=== Page excerpt ===
↓↓↓

Closed luvpreetsingh closed 6 years ago

luvpreetsingh commented 6 years ago

Using Postgresql 10.5 and latest Timescaledb.

This is more of a question than a bug.

When people talk about timeseries databases, I, and many others, have this view that time based queries will be served faster.

It is written in docs that hypertable can be created on any incremental field, not only on a timefield.

My question:

If I create a hypertable on the id field, and id is primary key.

SELECT create_hypertable('api_iot_data', 'id', chunk_time_interval=86400);

And I query on the timefield,

Select * from api_iot_data where timefield >= '2018-10-31 00:00'

Would my query be as fast as if I had instead created a hypertable on the timefield?

More on why this came to my mind:

I was trying to create a hypertable on my simple table where id was the primary key.

When I tried to create the hypertable, it failed,

db=# SELECT create_hypertable('test', 'timefield');
ERROR:  cannot create a unique index without the column "timefield" (used in partitioning)

So, I restarted and this time, I made my timefield as the primary key, and again tried to create hypertable, and it worked.

But if I create timefield as my primay key, too many IntegrityError started coming as many rows were being written at the same time.

mfreed commented 6 years ago

Hi @luvpreetsingh I think we answered this in slack, but for the record: If you partition by one field (like id), but commonly query just by timefield, the planner will need to execute the query against every partition, because it know longer has time as a dimension with which to "prune" partitions.

As to your second question, you can only define a UNIQUE column (which a primary key is) on either your partitioning key or a composite that includes your partitioning keys as their prefix.

↑↑↑

=== Problem 1 ===
Reproduce the stretch of the hypertable discussion from "When I tried" through "(used in partitioning)" word for word.
=== Problem 2 ===
Decide whether each statement agrees with the hypertable discussion. Answer yes or no, and quote the words that settle it.
(a) The person asking was using PostgreSQL 10.5.
(b) The first attempt to create a hypertable on the table "test" partitioned by timefield succeeded.
(c) After timefield was made the primary key, IntegrityErrors appeared when many rows were written at once.

=== Record list ===
↓↓↓

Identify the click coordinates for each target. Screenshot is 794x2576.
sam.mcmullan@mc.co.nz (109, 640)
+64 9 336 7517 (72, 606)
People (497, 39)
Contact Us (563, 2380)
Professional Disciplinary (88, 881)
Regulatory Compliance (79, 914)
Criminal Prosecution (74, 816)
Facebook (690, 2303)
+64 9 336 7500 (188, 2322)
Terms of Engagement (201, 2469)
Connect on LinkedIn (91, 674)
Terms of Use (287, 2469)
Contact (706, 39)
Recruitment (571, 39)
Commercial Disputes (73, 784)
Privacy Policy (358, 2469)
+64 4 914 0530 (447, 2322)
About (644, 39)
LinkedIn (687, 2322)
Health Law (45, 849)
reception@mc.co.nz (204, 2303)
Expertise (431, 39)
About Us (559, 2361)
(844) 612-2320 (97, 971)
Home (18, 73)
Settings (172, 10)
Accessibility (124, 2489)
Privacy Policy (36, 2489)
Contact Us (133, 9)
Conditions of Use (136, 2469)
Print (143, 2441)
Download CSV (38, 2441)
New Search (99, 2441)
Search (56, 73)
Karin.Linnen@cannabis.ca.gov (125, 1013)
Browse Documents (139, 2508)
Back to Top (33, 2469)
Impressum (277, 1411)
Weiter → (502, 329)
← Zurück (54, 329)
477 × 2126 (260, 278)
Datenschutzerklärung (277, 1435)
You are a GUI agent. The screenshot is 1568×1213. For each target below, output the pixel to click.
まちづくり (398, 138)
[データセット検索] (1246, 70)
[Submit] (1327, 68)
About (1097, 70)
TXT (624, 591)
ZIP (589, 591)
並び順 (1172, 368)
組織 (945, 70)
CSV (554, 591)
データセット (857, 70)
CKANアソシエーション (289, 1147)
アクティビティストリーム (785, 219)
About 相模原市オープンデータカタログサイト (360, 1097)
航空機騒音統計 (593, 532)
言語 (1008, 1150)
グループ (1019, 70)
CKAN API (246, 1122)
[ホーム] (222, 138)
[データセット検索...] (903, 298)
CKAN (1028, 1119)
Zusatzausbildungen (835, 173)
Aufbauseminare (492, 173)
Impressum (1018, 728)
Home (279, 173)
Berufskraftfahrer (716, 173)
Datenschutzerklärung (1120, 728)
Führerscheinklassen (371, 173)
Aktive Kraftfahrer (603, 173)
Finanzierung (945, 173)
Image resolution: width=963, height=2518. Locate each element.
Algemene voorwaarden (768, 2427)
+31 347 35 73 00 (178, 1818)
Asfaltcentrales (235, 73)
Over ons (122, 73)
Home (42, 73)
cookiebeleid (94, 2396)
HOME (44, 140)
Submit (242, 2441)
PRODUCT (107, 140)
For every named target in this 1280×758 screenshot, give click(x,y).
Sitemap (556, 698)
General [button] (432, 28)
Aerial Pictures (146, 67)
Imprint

↑↑↑

=== Final result 1 ===
When I tried to create the hypertable, it failed,

db=# SELECT create_hypertable('test', 'timefield');
ERROR:  cannot create a unique index without the column "timefield" (used in partitioning)

=== Final result 2 ===
(a) Yes: "Using Postgresql 10.5 and latest Timescaledb."
(b) No: "When I tried to create the hypertable, it failed,"
(c) Yes: "too many IntegrityError started coming as many rows were being written at the same time."